Question

A square loop of side \( 10 \, \text{cm} \) and resistance \( 0.7 \, \Omega \) is placed vertically in the east-west plane. A uniform magnetic field of \( 0.20 \, \text{T} \) is set up across the plane in the northeast direction. The magnetic field is decreased to zero in \( 1 \, \text{s} \) at a steady rate. Then, the magnitude of the induced emf is \( \sqrt{x} \times 10^{-3} \, \text{V} \). The value of \( x \) is _____.

Answer 1

Correct Answer: 2

Step 1: Calculate Area Vector of the Square Loop:

- Side of square = 10 cm = 0.1 m

- Area \( A = (0.1)^2 = 0.01 \, \text{m}^2 \). Since the loop is placed in the east-west plane, the area vector \( \vec{A} \) is along the \( \hat{j} \) direction:

\[ \vec{A} = 0.01 \, \hat{j} \, \text{m}^2 \]

Step 2: Calculate the Magnetic Field Vector \( \vec{B} \):

- The magnetic field \( B = 0.20 \, \text{T} \) is directed at a \( 45^\circ \) angle in the northeast direction, so:

\[ \vec{B} = \frac{0.20}{\sqrt{2}} \, \hat{i} + \frac{0.20}{\sqrt{2}} \, \hat{j} \]

- Simplify:

\[ \vec{B} = 0.1414 \, \hat{i} + 0.1414 \, \hat{j} \, \text{T} \]

Step 3: Calculate the Magnetic Flux \( \Phi \):

\[ \Phi = \vec{B} \cdot \vec{A} = (0.1414 \, \hat{i} + 0.1414 \, \hat{j}) \cdot (0 \, \hat{i} + 0.01 \, \hat{j}) \]

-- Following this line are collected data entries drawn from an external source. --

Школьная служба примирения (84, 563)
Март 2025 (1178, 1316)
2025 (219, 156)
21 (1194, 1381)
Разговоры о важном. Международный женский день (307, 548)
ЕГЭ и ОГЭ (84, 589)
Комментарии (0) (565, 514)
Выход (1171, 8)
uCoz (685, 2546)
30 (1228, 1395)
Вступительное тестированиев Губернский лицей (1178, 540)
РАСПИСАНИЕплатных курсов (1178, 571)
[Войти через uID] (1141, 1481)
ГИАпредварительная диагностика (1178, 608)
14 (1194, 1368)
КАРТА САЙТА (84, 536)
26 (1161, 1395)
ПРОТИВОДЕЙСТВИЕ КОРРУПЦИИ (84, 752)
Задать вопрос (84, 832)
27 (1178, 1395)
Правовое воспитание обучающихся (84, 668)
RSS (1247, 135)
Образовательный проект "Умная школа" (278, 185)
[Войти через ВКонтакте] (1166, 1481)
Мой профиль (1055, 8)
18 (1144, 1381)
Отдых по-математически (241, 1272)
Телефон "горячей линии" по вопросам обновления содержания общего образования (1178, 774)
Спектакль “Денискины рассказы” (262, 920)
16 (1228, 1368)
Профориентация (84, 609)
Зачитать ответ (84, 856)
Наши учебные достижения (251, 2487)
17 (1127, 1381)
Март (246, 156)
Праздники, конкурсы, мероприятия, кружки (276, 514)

\[ \Phi = 0.1414 \times 0.01 = 0.001414 \, \text{Wb} \]

Step 4: Calculate Induced EMF (\( \varepsilon \)):

- The magnetic field is reduced to zero in \( \Delta t = 1 \, \text{s} \), so:

\[ \varepsilon = -\frac{\Delta \Phi}{\Delta t} = -\frac{0.001414 - 0}{1} = 0.001414 \, \text{V} = \sqrt{2} \times 10^{-3} \, \text{V} \]

Step 5: Determine \( x \):

- Since \( \varepsilon = \sqrt{x} \times 10^{-3} \, \text{V} \), we have \( x = 2 \).

So, the correct answer is: \(x = 2\)